NJ Motor Vehicle Commission Launches Next-of-Kin Registry [AUDIO]
Law enforcement in New Jersey can quickly track down family members of non-responsive car crash victims with the launching of an emergency next-of-kin registry by the Motor Vehicle Commission (MVC).
"Sadly and all too often, those involved in a car crash cannot communicate with emergency responders so there is a lag time between helping and transporting the victims to hospitals and finding and calling relatives," said MVC Chairman and Chief Administrator Ray Martinez. "In some cases, even those few minutes could mean the difference between a family member being able to say goodbye to a loved one and a family member arriving at the hospital too late."
The registry comes following legislation known as "Sara's Law" in memory of Sara Dubinin of Sayreville. Dubinin became unresponsive following a car crash in 2007 and lapsed into a coma before her parents were notified. She eventually passed away.
The registry is an online resource that gives individuals with a driver's license or a non-driver identification card the opportunity to enter up to two emergency contacts and their phone numbers through a database that is only available to law enforcement. If an individual involved in a crash is unable to communicate, police will be able to access the registry and notify designated emergency contacts quickly.
────────────────
● YOUR TASK
Copy the next-of-kin registry article from "The registry comes" up to and including "emergency contacts quickly.", replacing "phone numbers" with "telephone numbers".
────────────────
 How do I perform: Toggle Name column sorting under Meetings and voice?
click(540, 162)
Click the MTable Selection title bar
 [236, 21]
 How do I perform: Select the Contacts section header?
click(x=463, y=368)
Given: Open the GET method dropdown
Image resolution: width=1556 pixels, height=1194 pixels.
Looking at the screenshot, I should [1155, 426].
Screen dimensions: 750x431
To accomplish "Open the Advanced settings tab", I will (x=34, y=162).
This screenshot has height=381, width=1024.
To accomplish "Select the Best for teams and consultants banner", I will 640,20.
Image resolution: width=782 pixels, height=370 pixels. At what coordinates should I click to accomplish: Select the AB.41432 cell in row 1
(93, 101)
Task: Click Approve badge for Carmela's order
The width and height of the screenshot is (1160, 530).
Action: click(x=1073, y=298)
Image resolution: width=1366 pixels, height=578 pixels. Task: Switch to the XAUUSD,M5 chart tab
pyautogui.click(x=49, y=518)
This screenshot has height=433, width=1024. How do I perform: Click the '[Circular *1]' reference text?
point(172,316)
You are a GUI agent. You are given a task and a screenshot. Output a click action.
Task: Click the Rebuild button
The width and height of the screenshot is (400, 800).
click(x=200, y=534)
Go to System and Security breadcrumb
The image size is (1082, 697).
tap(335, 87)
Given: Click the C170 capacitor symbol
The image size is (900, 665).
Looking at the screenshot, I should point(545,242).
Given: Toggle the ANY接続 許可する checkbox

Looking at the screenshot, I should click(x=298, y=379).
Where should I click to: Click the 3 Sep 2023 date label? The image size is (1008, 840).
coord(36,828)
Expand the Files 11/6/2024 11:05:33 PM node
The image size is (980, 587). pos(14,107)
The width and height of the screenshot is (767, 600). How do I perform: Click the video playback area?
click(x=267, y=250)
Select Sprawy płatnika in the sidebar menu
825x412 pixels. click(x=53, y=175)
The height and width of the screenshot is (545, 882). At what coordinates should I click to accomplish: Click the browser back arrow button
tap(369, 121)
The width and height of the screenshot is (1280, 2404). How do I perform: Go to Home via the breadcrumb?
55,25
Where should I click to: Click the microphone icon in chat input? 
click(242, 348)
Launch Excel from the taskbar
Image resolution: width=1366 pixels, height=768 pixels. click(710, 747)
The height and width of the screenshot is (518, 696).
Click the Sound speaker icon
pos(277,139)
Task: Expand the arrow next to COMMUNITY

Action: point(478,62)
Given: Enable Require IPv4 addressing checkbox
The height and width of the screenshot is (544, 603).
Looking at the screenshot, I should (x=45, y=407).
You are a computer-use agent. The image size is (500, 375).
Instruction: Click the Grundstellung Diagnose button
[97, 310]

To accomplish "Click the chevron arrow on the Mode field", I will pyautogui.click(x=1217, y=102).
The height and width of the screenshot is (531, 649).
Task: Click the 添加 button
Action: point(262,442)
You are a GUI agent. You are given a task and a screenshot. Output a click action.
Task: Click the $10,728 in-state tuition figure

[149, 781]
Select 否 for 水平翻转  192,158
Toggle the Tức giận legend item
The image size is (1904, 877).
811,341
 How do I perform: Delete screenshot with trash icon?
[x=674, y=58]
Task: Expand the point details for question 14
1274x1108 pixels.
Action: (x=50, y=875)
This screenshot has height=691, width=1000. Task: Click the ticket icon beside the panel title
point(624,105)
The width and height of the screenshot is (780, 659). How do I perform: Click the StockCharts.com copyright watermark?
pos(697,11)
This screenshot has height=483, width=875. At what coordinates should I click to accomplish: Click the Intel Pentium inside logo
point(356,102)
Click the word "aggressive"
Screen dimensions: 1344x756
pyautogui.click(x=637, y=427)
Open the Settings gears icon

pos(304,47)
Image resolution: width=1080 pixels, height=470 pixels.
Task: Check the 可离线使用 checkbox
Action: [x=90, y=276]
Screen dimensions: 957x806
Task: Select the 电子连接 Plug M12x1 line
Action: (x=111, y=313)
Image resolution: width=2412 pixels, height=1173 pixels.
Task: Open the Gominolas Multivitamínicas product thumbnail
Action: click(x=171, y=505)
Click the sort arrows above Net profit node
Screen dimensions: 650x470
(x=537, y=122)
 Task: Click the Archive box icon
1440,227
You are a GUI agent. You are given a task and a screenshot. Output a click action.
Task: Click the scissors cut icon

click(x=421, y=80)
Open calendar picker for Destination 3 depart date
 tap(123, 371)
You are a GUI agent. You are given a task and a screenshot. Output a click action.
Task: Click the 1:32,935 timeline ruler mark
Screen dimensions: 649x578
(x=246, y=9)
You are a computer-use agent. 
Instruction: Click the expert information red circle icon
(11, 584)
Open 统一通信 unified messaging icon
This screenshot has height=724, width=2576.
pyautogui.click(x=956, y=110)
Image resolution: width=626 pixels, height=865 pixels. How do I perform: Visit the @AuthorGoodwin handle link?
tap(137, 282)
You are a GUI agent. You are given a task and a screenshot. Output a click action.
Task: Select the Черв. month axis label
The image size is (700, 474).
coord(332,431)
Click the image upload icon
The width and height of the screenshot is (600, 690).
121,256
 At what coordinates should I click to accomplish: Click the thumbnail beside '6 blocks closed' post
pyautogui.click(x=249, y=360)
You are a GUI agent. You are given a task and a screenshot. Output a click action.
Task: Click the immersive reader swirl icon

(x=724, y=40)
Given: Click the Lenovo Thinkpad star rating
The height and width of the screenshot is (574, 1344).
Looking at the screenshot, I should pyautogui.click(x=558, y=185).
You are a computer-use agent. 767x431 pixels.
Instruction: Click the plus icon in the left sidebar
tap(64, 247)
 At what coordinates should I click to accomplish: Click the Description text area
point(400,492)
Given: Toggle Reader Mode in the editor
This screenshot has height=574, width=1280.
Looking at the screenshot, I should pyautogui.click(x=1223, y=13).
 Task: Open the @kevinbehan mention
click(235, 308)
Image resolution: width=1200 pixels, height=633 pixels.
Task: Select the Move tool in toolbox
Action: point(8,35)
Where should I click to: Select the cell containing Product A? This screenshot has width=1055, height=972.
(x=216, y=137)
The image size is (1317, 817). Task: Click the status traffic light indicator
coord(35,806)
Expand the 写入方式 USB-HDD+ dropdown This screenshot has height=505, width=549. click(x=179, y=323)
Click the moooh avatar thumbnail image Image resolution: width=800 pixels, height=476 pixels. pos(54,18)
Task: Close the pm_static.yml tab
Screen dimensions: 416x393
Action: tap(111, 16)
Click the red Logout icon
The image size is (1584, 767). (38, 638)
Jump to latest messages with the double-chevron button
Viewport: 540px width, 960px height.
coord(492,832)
────────────────
● OUTPUT BELOW
The registry comes following legislation known as "Sara's Law" in memory of Sara Dubinin of Sayreville. Dubinin became unresponsive following a car crash in 2007 and lapsed into a coma before her parents were notified. She eventually passed away.
The registry is an online resource that gives individuals with a driver's license or a non-driver identification card the opportunity to enter up to two emergency contacts and their telephone numbers through a database that is only available to law enforcement. If an individual involved in a crash is unable to communicate, police will be able to access the registry and notify designated emergency contacts quickly.